Data records:
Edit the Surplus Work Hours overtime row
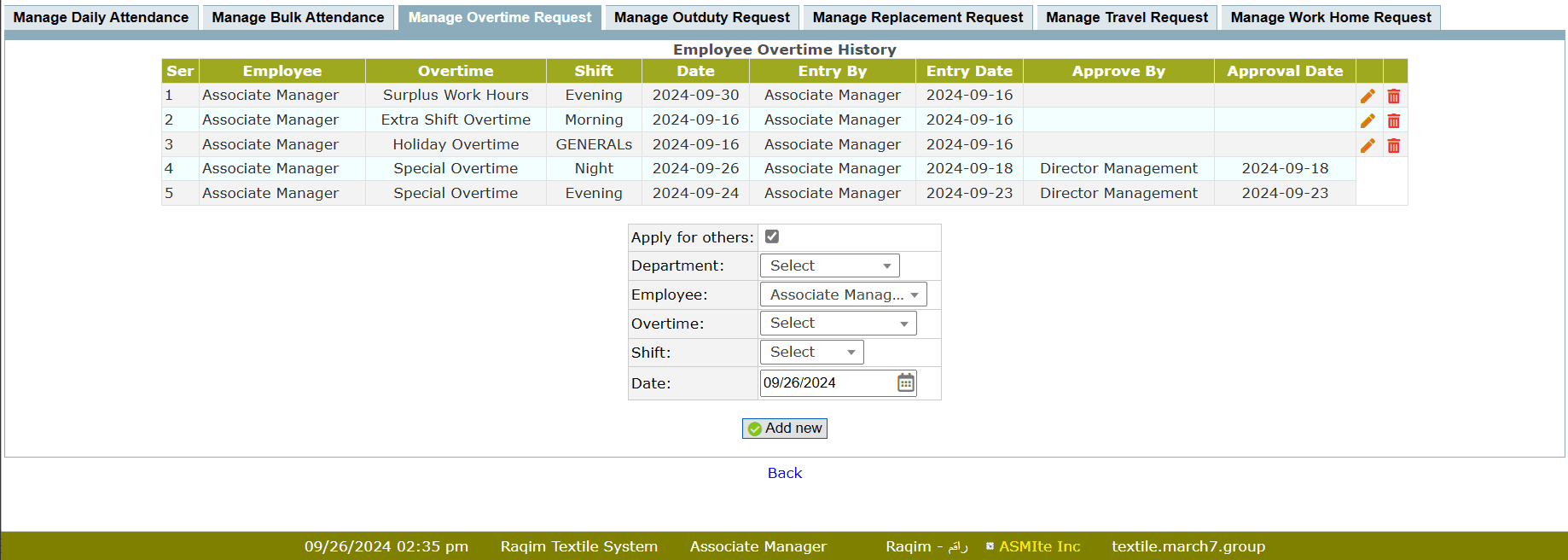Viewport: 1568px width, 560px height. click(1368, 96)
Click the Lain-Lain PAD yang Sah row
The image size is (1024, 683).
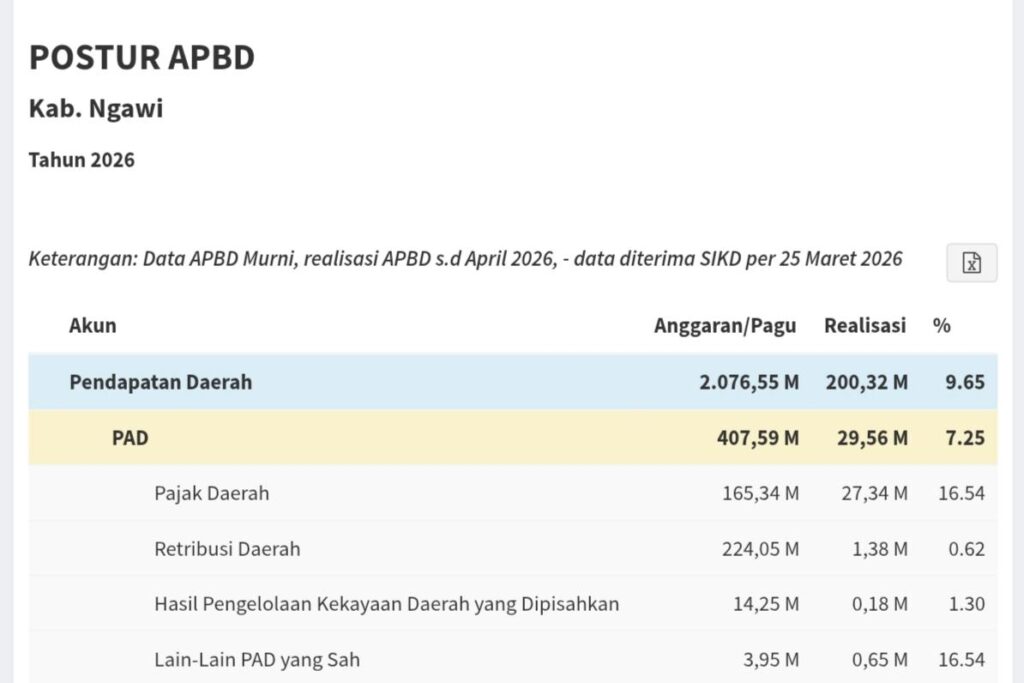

---

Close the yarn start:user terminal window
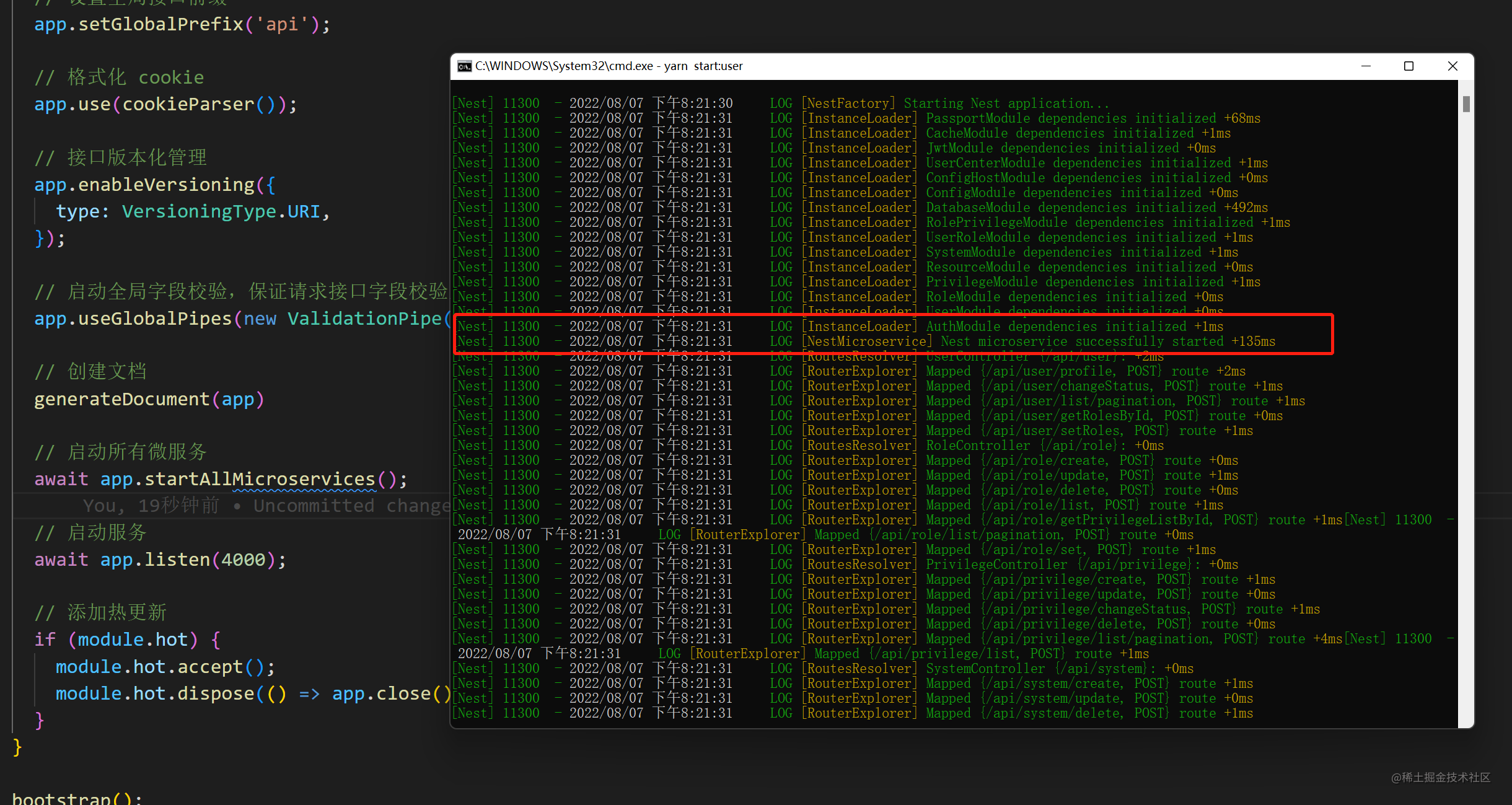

* * *

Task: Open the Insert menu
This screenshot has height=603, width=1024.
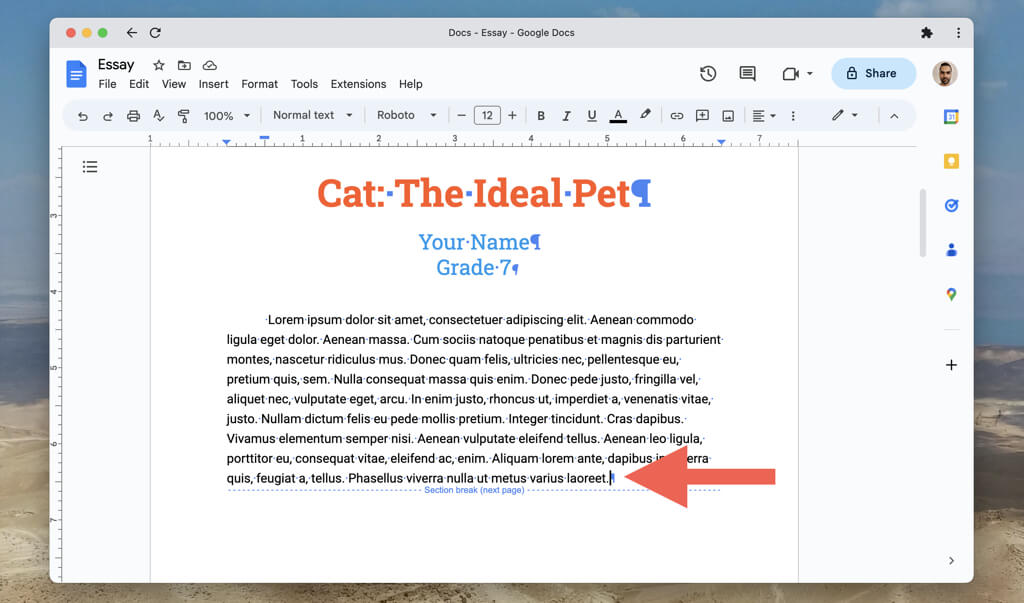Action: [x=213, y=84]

Task objective:
Please output, exactly as written, the lines above from the one holding "Edit the Surplus Work Hours overtime row" through the one holding "The image size is (1024, 683).", both included, with the pictures omitted.

Response to the task:
Edit the Surplus Work Hours overtime row
Viewport: 1568px width, 560px height. click(1368, 96)
Click the Lain-Lain PAD yang Sah row
The image size is (1024, 683).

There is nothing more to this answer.